Mark Wilson/Getty Images

Barrer la route aux monopoles des soins de santé aux États-Unis

BERKELEY – La loi Patient Protection and Affordable Care Act(loi sur la protection des patients et des soins abordables), aussi connue sous le nom d’ « Obamacare », promulguée en 2010 par le président américain dans le cadre de la réforme du système de protection sociale, a substantiellement accru la nécessité de mesures de lutte contre les ententes dans le secteur des assurances santé. Malgré de récentes bonnes nouvelles dans ce domaine, la situation n’est guère favorable pour les consommateurs.

Comme l’a souligné le professeur d’économie de Berkeley Aaron Edlin, l’abstention du consommateur représente la concurrence ultime. Les sociétés ne peuvent pas acquérir ou concevoir une solution face au consommateur qui dit « Pas question que j’achète cela ». Mais l’Obamacare oblige les individus à souscrire à une assurance santé, ce qui a créé une courbe verticale de la demande en faveur des monopoles potentiels. Ces conditions ouvrent la voie à une optimisation des bénéfices – et des abus à l’encontre des consommateurs – par le biais de collusions.

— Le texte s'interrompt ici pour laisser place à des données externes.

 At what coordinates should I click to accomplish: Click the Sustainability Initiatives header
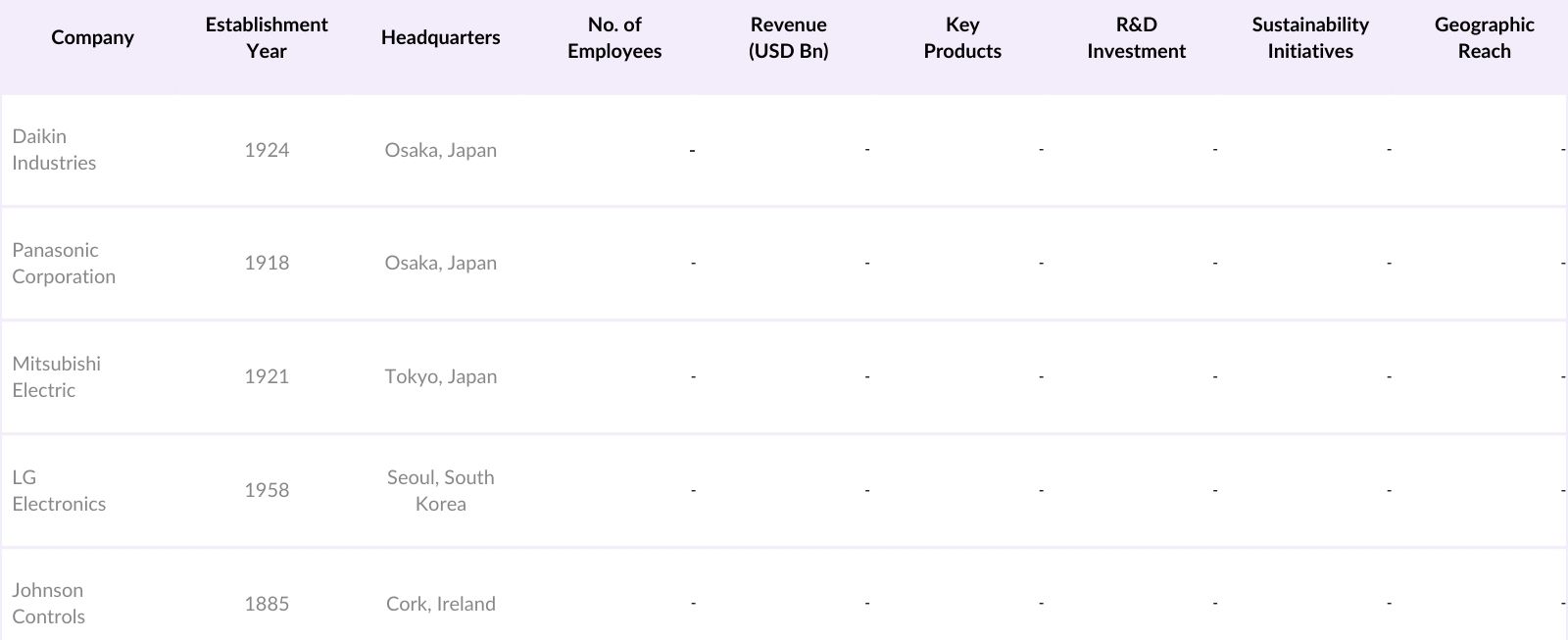(1310, 37)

Il n’est donc pas surprenant qu’à partir de 2015, les principaux assureurs privés américains – Anthem, Cigna, Aetna et Humana – aient commencé à explorer les possibilités de fusion. Si le nombre d’acteurs pouvait être réduit de cinq à trois, leurs parts de marchés et les bénéfices sur le compte des consommateurs seraient augmentés d’autant.